Dataset entries:
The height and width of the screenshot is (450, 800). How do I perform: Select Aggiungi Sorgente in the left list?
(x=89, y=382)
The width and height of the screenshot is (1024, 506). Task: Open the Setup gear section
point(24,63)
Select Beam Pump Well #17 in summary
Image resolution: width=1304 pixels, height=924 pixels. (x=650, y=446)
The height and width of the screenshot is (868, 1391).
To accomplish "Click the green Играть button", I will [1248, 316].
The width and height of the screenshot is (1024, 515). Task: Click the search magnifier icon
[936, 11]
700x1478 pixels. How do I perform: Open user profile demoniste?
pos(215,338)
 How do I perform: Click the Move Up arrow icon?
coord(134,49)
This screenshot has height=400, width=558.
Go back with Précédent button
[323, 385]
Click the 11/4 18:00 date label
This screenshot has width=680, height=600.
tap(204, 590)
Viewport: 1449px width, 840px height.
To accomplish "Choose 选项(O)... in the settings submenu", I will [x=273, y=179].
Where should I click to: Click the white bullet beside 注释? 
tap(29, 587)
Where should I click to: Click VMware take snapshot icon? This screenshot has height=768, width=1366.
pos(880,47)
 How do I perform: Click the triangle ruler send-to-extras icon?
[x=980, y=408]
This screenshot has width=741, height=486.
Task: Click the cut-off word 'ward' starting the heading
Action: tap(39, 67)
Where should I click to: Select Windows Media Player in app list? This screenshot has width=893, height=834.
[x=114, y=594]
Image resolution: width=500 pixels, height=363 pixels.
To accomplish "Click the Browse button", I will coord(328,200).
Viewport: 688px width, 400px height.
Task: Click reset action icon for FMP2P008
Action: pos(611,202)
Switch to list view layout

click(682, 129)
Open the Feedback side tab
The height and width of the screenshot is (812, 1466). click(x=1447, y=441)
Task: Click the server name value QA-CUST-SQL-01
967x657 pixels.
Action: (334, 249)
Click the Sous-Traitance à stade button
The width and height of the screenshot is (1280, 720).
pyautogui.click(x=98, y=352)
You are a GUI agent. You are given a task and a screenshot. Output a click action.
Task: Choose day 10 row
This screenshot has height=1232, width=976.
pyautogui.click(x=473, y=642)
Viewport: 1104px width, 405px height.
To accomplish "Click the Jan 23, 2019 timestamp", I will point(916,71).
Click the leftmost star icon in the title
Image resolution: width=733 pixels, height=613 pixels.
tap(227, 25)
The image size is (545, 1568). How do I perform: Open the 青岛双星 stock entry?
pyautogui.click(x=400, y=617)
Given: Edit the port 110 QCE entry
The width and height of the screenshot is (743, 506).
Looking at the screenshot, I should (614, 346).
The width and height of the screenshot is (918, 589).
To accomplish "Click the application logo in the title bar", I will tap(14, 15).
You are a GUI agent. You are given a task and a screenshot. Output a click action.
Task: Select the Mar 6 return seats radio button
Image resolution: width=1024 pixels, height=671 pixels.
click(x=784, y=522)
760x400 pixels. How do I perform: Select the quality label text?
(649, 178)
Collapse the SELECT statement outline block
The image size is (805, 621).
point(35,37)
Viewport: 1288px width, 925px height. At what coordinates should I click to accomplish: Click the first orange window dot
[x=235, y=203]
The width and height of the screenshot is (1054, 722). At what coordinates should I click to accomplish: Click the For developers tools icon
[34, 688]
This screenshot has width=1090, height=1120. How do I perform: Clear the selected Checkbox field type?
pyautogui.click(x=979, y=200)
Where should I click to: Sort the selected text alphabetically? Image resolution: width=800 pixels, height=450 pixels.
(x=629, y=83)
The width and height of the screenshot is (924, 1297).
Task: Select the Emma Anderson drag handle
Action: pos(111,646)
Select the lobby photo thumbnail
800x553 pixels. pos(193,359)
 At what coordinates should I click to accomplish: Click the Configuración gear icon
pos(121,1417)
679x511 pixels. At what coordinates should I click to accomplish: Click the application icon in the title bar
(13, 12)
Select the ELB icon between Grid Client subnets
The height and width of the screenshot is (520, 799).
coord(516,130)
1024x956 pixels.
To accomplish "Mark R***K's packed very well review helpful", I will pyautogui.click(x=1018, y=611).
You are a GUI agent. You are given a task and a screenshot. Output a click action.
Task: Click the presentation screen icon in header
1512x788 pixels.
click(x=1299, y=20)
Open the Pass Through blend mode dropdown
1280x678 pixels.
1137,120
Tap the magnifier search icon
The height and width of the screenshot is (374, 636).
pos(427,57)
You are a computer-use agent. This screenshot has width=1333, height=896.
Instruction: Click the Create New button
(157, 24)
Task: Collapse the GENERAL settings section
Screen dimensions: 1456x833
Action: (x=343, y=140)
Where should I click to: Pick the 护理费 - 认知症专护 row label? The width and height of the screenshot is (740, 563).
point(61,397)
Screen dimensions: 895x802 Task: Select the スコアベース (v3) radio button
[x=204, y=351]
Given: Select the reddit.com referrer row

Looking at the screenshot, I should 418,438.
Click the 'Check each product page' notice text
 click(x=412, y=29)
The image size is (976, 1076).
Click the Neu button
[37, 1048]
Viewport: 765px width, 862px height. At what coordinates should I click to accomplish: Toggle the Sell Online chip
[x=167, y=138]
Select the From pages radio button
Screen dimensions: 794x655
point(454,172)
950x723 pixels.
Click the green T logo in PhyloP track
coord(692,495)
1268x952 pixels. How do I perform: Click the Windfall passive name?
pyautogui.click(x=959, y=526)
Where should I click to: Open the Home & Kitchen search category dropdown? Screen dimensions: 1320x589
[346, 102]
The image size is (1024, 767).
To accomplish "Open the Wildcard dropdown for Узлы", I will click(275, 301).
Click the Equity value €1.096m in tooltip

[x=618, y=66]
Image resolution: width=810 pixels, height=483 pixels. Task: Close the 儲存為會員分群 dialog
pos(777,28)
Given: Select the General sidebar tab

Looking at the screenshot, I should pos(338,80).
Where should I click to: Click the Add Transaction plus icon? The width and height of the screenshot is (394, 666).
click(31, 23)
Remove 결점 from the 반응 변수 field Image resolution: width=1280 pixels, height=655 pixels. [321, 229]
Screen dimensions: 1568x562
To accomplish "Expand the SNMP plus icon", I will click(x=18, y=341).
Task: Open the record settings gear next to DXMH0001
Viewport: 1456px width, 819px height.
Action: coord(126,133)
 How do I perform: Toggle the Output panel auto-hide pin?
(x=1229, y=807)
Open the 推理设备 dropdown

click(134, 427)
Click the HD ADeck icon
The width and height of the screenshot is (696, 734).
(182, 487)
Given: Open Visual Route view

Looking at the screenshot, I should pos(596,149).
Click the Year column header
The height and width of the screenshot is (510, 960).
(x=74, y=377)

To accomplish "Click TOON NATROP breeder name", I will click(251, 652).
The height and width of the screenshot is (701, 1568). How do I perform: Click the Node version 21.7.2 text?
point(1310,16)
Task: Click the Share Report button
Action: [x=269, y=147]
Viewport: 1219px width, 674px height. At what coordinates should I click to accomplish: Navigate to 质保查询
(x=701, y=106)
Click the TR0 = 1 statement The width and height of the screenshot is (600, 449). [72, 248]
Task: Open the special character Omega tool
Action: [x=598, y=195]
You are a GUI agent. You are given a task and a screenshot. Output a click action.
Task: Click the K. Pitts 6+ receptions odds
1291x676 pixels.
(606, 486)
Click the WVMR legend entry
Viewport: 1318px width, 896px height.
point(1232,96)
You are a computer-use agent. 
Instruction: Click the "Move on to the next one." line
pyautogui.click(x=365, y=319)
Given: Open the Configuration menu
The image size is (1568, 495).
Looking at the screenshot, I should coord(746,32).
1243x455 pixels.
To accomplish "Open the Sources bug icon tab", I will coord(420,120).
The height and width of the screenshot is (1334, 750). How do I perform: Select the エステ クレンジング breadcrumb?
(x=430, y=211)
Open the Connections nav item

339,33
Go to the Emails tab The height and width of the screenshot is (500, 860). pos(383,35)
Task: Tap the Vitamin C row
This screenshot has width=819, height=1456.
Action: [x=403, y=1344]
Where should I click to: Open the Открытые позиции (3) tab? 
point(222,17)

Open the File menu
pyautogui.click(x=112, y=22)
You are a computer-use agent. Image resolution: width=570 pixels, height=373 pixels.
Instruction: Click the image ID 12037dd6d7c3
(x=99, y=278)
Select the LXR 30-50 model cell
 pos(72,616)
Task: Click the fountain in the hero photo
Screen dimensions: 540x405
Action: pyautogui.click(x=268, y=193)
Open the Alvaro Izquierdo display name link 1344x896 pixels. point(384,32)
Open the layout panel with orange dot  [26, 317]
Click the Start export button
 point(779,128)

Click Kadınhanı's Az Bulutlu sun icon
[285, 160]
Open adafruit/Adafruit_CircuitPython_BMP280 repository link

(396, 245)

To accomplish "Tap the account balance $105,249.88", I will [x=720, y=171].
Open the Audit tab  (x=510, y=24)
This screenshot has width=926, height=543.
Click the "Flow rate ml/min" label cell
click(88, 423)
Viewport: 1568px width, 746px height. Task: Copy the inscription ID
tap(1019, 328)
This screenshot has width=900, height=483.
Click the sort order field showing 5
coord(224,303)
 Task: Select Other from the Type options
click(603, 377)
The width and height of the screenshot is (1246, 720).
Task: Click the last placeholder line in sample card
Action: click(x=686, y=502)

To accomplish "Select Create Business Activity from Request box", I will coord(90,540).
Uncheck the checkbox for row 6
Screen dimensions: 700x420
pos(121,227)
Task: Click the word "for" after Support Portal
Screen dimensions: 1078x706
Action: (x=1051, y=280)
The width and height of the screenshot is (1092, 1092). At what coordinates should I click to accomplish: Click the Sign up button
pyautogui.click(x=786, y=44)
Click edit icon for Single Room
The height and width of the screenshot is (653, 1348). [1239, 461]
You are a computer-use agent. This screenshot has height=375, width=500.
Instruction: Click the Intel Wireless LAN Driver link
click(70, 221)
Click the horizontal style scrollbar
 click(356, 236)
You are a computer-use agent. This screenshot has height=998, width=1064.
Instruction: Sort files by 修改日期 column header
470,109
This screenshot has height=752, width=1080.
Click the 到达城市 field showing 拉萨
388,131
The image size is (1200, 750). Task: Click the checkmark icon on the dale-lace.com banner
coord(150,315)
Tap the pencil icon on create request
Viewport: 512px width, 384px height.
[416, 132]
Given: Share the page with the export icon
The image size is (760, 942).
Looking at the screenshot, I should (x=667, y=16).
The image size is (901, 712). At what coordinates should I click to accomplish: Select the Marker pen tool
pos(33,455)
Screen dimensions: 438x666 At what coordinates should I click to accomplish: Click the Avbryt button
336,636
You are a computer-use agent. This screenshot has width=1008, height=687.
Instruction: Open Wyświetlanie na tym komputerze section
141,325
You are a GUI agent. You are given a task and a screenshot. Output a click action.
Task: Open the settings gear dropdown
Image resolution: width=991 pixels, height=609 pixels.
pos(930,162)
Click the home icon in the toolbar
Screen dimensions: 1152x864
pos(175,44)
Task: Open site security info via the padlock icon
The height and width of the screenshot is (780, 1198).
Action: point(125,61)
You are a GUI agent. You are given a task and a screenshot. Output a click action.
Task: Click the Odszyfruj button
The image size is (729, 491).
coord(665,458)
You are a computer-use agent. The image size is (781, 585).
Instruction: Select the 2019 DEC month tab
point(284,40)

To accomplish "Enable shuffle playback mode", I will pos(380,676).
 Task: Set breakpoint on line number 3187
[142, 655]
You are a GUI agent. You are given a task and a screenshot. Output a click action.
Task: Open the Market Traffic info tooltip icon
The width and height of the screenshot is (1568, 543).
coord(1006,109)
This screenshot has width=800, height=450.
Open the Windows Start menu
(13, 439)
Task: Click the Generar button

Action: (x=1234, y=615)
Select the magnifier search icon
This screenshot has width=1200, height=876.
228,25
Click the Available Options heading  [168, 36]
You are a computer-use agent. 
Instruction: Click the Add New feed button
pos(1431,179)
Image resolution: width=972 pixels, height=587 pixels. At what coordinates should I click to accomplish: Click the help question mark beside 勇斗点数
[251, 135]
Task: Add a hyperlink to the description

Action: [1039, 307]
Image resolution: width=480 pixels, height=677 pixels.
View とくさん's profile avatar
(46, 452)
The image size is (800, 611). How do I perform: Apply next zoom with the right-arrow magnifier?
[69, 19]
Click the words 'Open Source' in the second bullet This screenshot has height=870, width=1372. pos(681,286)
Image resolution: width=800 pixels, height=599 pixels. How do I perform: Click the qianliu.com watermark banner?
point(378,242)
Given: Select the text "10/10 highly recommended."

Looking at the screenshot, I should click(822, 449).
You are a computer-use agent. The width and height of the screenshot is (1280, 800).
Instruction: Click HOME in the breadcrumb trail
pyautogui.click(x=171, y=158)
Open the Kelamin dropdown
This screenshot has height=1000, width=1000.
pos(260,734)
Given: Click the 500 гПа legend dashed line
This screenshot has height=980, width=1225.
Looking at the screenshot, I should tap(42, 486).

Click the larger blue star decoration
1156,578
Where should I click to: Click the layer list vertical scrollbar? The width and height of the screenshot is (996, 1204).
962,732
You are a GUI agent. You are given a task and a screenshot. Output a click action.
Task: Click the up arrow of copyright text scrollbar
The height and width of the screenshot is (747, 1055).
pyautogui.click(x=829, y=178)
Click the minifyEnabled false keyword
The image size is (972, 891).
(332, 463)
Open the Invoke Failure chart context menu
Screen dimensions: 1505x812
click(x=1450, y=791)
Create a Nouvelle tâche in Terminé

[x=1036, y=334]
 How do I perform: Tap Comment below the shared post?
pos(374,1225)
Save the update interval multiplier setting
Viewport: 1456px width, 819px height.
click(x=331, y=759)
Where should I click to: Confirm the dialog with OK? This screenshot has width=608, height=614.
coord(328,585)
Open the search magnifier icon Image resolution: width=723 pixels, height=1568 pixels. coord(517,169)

* [Work order]
Out of the data above, give again only the lines starting at the one holding "Task: Choose day 10 row" and ending at the one holding "Click the leftmost star icon in the title", unchanged.

* [Result of this exercise]
Task: Choose day 10 row
This screenshot has height=1232, width=976.
pyautogui.click(x=473, y=642)
Viewport: 1104px width, 405px height.
To accomplish "Click the Jan 23, 2019 timestamp", I will point(916,71).
Click the leftmost star icon in the title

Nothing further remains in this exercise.